Le Torrey Canyon sombrant. Photographie de presse.

S’il s’agit d’une première sur la péninsule armoricaine, ce phénomène des marées noires n’est pas totalement inédit. Dix ans plus tôt, le Tampico Maru s’échoue le 29 mars 1957 dans une crique de Basse-Californie et y déverse 57 000 tonnes de pétrole. En 1966, c’est au large de Bizerte, en pleine Méditerranée qu’un pétrolier belge se déleste de 35 000 tonnes d’or noir après avoir heurté un récif… A chaque fois, les ravages écologiques sont d’autant plus importants que le remède apparaît par bien des égards plus nocif que le mal : pour disperser les nappes de brut, on utilise des dissolvants chimiques extrêmement puissants… qui tuent sur leur passage tout ce qui avait pu survivre au fioul.
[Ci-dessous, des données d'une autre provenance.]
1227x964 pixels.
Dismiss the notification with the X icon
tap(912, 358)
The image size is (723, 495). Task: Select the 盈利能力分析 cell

Les conditions du naufrage du Torrey Canyon font immédiatement polémique. Avant de s’échouer, le tanker croise en effet un certain nombre de bateaux qui, partis d’Audierne et Douarnenez, pêchent régulièrement dans la zone et la savent donc particulièrement dangereuse pour un tel bâtiment. N’écoutant pas les conseils des pêcheurs bretons, le capitaine italien du Torrey Canyon continue sa route vers l’Est, et se jette ainsi sur le rocher Pollard des Seven Stores. Mais, si l’erreur humaine est relativement vite établie, la responsabilité juridique l’est nettement moins. Car ce que révèle le Torrey Canyon, c’est aussi l’opacité de ce transport pétrolier maritime qui entre pavillons de complaisance et compagnies pétrolières au sommet de leur puissance se jouent du droit maritime international.
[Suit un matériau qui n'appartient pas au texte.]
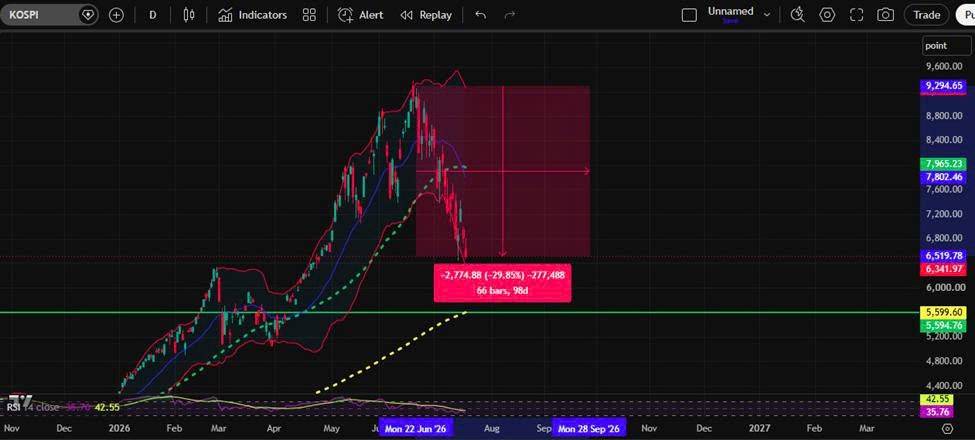Toggle fullscreen mode
This screenshot has height=440, width=975.
[857, 16]
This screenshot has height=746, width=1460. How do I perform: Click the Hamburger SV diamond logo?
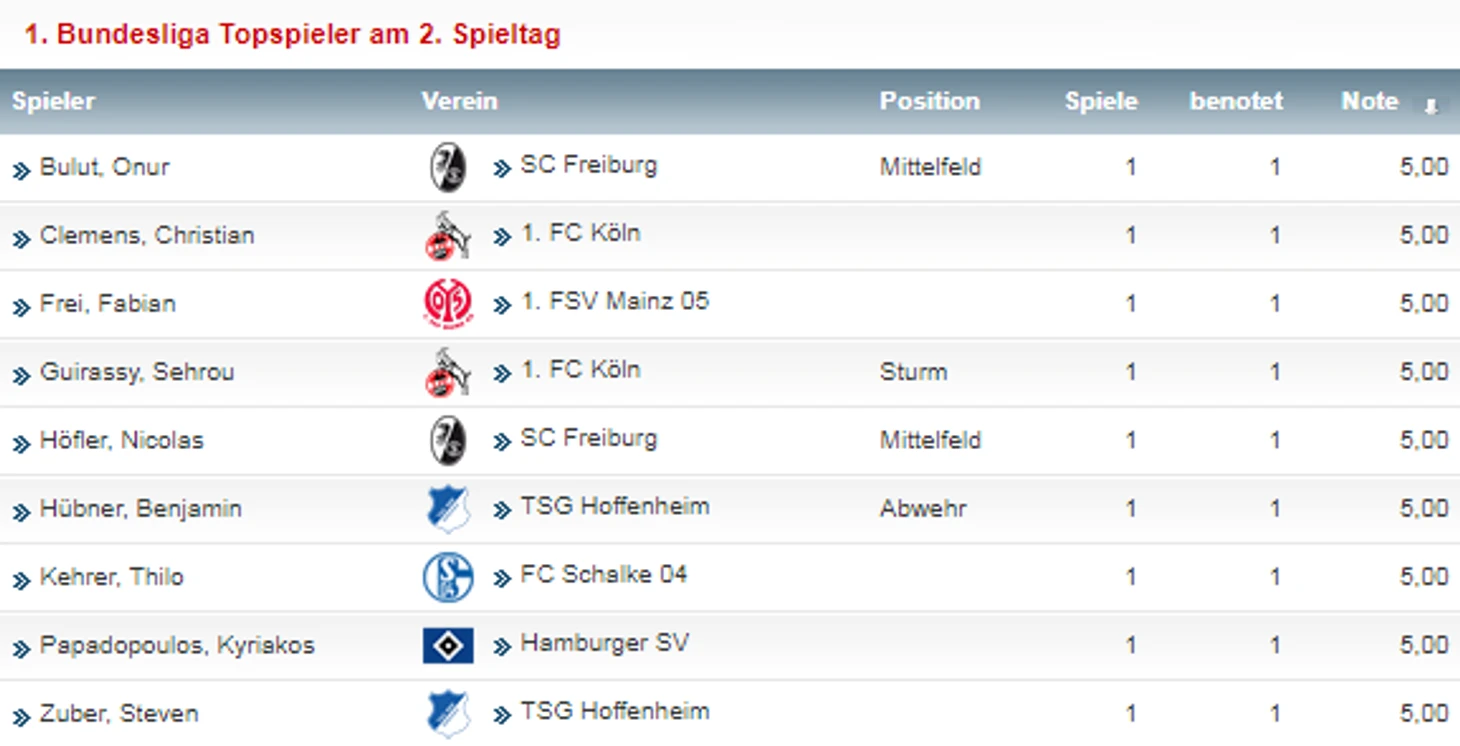pyautogui.click(x=448, y=646)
D’une certaine manière, il n’est d’ailleurs pas interdit de penser que cette marée noire signe l’entrée définitive de la Bretagne dans l’ère de la modernité économique si on accepte que celle-ci repose sur deux dimensions essentielles : l’internationalisation des échanges et la dépendance aux hydrocarbures. Car d’une certaine manière, c’est bien cela qui, fondamentalement, est à l’origine de cette marée noire. C’est d’ailleurs sans doute ce qui distingue cette catastrophe écologique de celle engendrée par le naufrage de l’Amoco Cadiz. En 1967, l’émotion est réelle mais est plus centrée sur les seules zones littorales alors qu’en 1978 c’est toute la France qui découvre, effarée, au journal télévisé de Roger Gicquel, ces images de pétrole dégueulant sur les rochers. De manière générale, la sensibilisation à la question environnementale, si elle progresse depuis la fin des années 1950, n’est pas la même en 1978 qu’en 1967. Le journal de l’ORTF en est un parfait exemple. Quand la petite lucarne diffuse les images montrant les côtes de la Cornouaille britannique souillées par la marée noire, le présentateur déclame sur un ton monocorde : « Déjà plusieurs nappes [de pétrole] ont envahi des plages et des ports de Cornouaille, détruisant la végétation, la faune sous-marine, tuant des milliers d’oiseaux ». A en croire ce journaliste, « le danger de pollution est grand », phrase qui dit  toute l’incompréhension de la catastrophe alors que le bilan environnemental est si lourd1.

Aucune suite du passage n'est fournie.